La fattispecie degli omessi versamenti Iva e crisi di liquidità: gli aspetti penali.

La Corte di Cassazione con sentenza n. 37089/2018 è tornata ad affrontare il tema dell’omesso versamento delle imposte correlato a situazioni di crisi economica, soffermandosi sulla posizione di colui che, versando in condizioni di disequilibrio finanziario, non riesce a saldare il debito tributario causando ammanchi di gettito superiori alle soglie di tolleranza penali ammesse dalla legge. La vicenda sottoposta all’analisi degli Ermellini trae origine dal mancato pagamento dell’iva da parte di una società cooperativa, titolare di consistenti crediti insoluti verso clienti dichiarati falliti. Il mancato realizzo di tali crediti induceva la società ad omettere l’iva delle annualità 2009, 2010 e 2011 per un valore eccedente i limiti massimi di punibilità fissati all’art. 10-ter, D.Lgs. n. 74/2000.

Secondo il legale rappresentante la violazione era da ricondursi, oltre che al mancato incasso di fatture emesse nei confronti dei committenti insolventi, anche alla mancata concessione di finanziamenti bancari. I Giudici hanno accolto il ricorso prendendo atto dell’inesigibilità delle somme spettanti alla società la quale, dal suo canto, si era adoperata in tutti modi per riuscire a estinguere il debito iva senza tuttavia riuscirvi per cause indipendenti dalla propria volontà. Veniva così annullata la sentenza della Corte di Appello di Milano in ragione della mancata valutazione della “tempesta perfetta che si sarebbe abbattuta sulla società, impedendole di provvedere al versamento”.

Nel penale tributario la crisi di liquidità può integrare l’esimente penale di cui all’articolo 45 c.p. laddove il contribuente inadempiente dimostri che il deficit di liquidità sia attribuibile a cause di forza maggiore.

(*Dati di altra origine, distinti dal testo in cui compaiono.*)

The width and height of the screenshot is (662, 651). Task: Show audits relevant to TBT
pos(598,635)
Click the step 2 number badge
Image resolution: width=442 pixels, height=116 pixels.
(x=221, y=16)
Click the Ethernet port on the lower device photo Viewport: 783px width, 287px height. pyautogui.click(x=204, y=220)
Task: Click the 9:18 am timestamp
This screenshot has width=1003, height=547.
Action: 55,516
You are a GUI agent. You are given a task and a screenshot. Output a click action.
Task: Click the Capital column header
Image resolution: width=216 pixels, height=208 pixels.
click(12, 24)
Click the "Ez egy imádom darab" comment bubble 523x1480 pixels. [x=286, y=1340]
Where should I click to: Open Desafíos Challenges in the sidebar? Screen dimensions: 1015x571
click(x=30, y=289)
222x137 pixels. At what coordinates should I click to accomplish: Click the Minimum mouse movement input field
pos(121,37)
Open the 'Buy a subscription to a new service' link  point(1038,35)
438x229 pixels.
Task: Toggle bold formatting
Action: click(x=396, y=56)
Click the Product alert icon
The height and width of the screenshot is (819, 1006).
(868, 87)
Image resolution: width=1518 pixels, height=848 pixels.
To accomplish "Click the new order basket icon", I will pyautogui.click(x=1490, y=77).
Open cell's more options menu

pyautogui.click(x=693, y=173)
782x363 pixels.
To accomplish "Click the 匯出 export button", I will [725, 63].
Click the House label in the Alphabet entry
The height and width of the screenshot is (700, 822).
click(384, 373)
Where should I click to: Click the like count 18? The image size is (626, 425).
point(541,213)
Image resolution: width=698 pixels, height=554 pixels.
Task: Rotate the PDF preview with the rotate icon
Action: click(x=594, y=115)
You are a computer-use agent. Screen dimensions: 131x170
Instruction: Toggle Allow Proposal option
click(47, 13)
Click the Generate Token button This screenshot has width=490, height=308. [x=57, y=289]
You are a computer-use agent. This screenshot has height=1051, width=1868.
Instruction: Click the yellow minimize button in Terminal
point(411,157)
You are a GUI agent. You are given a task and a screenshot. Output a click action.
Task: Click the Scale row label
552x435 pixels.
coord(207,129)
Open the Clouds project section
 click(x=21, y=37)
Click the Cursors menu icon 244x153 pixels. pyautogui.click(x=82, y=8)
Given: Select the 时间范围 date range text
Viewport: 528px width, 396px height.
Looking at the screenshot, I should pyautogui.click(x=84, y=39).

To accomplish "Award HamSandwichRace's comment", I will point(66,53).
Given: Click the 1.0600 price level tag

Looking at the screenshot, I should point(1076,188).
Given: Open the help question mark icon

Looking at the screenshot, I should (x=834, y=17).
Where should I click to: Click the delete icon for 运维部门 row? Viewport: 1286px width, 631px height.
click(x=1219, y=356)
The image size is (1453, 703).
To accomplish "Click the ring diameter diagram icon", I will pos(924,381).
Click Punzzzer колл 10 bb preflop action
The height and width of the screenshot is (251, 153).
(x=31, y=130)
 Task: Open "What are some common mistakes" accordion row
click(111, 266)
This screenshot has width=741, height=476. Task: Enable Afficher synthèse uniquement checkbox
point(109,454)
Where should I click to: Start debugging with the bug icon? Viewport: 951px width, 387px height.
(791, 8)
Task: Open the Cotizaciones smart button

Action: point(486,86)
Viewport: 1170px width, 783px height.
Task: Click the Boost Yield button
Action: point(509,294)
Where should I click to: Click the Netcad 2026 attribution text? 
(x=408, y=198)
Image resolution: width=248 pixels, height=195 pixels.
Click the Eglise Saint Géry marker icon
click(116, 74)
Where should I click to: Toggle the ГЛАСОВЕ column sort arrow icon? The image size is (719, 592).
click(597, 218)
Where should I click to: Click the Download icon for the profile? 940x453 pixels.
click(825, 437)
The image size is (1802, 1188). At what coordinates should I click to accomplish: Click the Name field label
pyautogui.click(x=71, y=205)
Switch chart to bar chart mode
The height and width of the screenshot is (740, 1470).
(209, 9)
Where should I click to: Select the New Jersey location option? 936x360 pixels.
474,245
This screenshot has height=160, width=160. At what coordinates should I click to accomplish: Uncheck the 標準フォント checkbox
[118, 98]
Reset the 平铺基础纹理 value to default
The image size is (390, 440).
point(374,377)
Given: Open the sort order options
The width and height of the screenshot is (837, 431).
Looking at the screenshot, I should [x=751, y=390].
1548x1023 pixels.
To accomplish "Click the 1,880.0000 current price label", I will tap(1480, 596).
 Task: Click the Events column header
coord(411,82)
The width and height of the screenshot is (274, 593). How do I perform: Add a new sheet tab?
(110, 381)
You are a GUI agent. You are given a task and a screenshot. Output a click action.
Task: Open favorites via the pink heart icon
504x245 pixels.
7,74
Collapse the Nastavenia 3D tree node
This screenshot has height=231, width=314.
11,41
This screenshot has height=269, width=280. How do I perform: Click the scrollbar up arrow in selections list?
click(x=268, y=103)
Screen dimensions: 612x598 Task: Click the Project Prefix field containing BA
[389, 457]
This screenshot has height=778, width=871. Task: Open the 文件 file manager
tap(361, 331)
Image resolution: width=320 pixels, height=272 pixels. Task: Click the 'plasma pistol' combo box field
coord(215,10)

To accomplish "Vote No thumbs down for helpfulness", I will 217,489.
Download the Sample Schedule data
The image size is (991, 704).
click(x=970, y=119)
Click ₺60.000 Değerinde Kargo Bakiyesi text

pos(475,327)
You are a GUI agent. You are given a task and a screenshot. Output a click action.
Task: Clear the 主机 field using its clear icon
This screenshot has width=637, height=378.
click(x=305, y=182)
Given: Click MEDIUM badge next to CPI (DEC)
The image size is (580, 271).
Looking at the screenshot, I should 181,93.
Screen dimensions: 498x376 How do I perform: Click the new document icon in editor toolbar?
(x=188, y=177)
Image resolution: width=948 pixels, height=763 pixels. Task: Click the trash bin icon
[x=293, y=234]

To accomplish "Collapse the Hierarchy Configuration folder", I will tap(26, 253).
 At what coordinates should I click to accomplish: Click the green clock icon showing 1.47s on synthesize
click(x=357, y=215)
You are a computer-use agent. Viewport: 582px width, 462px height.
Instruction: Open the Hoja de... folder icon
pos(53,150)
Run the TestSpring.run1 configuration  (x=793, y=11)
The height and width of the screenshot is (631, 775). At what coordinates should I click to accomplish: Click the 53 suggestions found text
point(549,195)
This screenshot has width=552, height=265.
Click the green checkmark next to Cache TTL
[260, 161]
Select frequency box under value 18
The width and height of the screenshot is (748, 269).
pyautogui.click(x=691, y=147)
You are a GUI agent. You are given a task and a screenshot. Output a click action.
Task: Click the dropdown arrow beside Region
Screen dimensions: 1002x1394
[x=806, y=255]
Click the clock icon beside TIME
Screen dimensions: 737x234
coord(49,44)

L’accertamento della fatalità dell’evento dunque esclude l’elemento soggettivo della fattispecie di reato, ovverosia il dolo generico, inteso quale coscienza e volontà di sottrarsi all’obbligo di pagamento delle imposte.

Il consolidato indirizzo giurisprudenziale ha elaborato una serie di presupposti da verificare affinché possa operare la scriminante di forza maggiore. In particolare, occorre assolvere a precisi oneri di allegazione atti a dimostrare tanto la gravità quanto la non rimediabilità della crisi, più precisamente:

La crisi di liquidità non deve essere imputabile al contribuente, deve essere imprevista, imprevedibile e legata a fatti imponderabili (Cass n. 6113/2016;18501/2015;5905/2014);

Il contribuente deve aver compiuto tutte le azioni necessarie, anche sfavorevoli per il proprio patrimonio, volte a reperire la liquidità necessaria per il pagamento di quanto dovuto, senza esservi riuscito per cause estranee alla propria volontà (cfr. Cass.n.40314/2016;20725/2018;11035/2018);

Il responsabile del reato doveva trovarsi in uno stato di obiettiva e assoluta impossibilità di pagare le imposte. In altri termini occorre dimostrare che al contribuente non sia rimasta altra possibilità rispetto a quella di omettere il versamento, non essendoci alcun margine di scelta in ordine all’allocazione delle risorse finanziarie residue (Cass. n. 6737/2018; 18680/2015; 45690/2015).

La Suprema Corte tipizza riscontrava il nesso di causalità esistente tra il mancato pagamento delle prestazioni effettuate e l’omissione del tributo. L’impossibilità di incassare l’imposta addebitata a titolo di rivalsa preclude,  l’accantonamento delle risorse da destinare all’erario. Da un lato, quindi, risulta chiara la non imputabilità dell’evasione ad una precisa scelta imprenditoriale, dall’altro risultava altrettanto evidente l’assenza del dolo da parte del rappresentante legale.